Salvin always built in a solid style and at Harlaxton was designing for a bachelor client, Gregory Gregory. The Entrance Hall is notable for this solidity of design, particularly the entrance doors and their brasswork by Gibbons of Wolverhampton. The door jamb is a typical Salvin design, simple but convenient.
The Manor is built in Ancaster stone from local quarries owned by Gregory Gregory. It was cheaper for him to own the quarry than to keep buying the stone.
The classical fireplace with pairs of Ionic columns, thought to cover an earlier fireplace, is marble with a hardboard back panel. Dating from early 19th century, it was added by Mrs. Van der Elst in the late 1930s. This eccentric owner fitted black patterned carpet in the hall and up the staircase. It is thought she kept her husband’s ashes in an urn in the hall which got sold by mistake.
The Burmese hardwood side table in serpentine form is dated c. 1850. It has a deep pierced and leaf-carved frieze, on four cabriole legs with lion heads.
The arch at the foot of the staircase is embellished with family shields: on the right side is the De Ligne coat of arms and on the left that of the Gregory family. The stone trophy of weapons is four feet across.
At the bottom of the stairs, on a square wooden pedestal, is a 19th century stone model of the Medici vase carved in relief with classical figures.
The stone stairs show a mixture of a French Renaissance-style staircase and an ornate Elizabethan ceiling. The emblem – the bosse, as seen on Italian shields – can be seen throughout the Manor.

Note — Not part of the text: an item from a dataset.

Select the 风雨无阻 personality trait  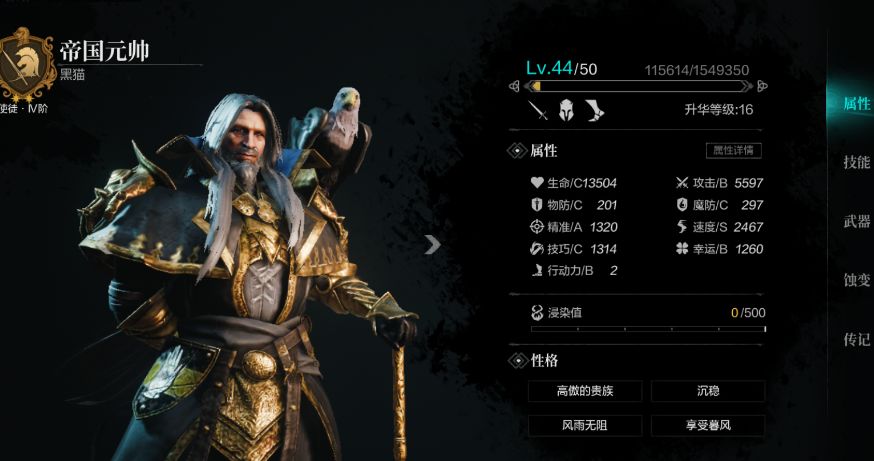pos(585,426)
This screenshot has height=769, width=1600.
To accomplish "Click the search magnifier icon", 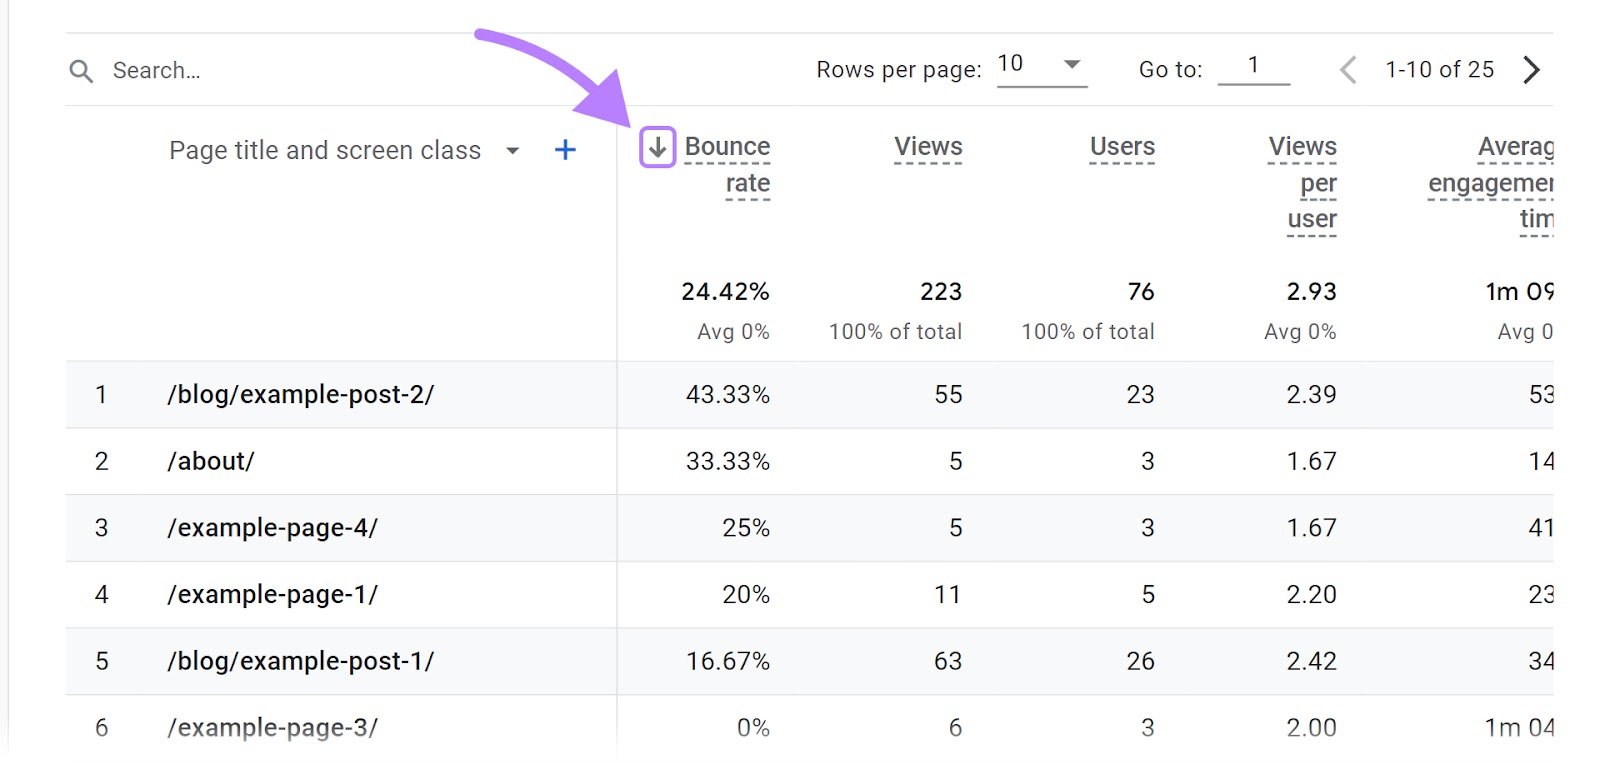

The ceiling, with its star compartments and pendants, is possibly the work of Francis Bernasconi and Son, Italian plasterers based in London, who were working on Stoke Rochford Hall at the time Harlaxton Manor was being constructed.
Ascending the stairs, resting on a socle, is a plaster bust of a bearded man, dated c. 1840 (moved to storage following renovation works 2016). The carved giltwood chandelier is dated c. 1900 and of a Baroque revival style, fitted for electricity.
On the upper hallway, note the large late 17th century Flemish oak relief of Hercules and Samson with club and jaw bone, above the door at the top of the stairs, most likely a Gregory purchase. There are a number of Herculean figures and imagery throughout the Manor, for example Herculean ribbon-tied clubs flank the main entrance door. This iconography depicts the concept of “Abundance Through Labour”. Perhaps an inference to harvest, the family crest being three stooks of corn, which were sacred to Ceres, the goddess of agriculture.
The door to the State Dining Room is a double door to ensure soundproofing, the exterior door covered in a fine specimen of antique tooled leatherwork and varnished.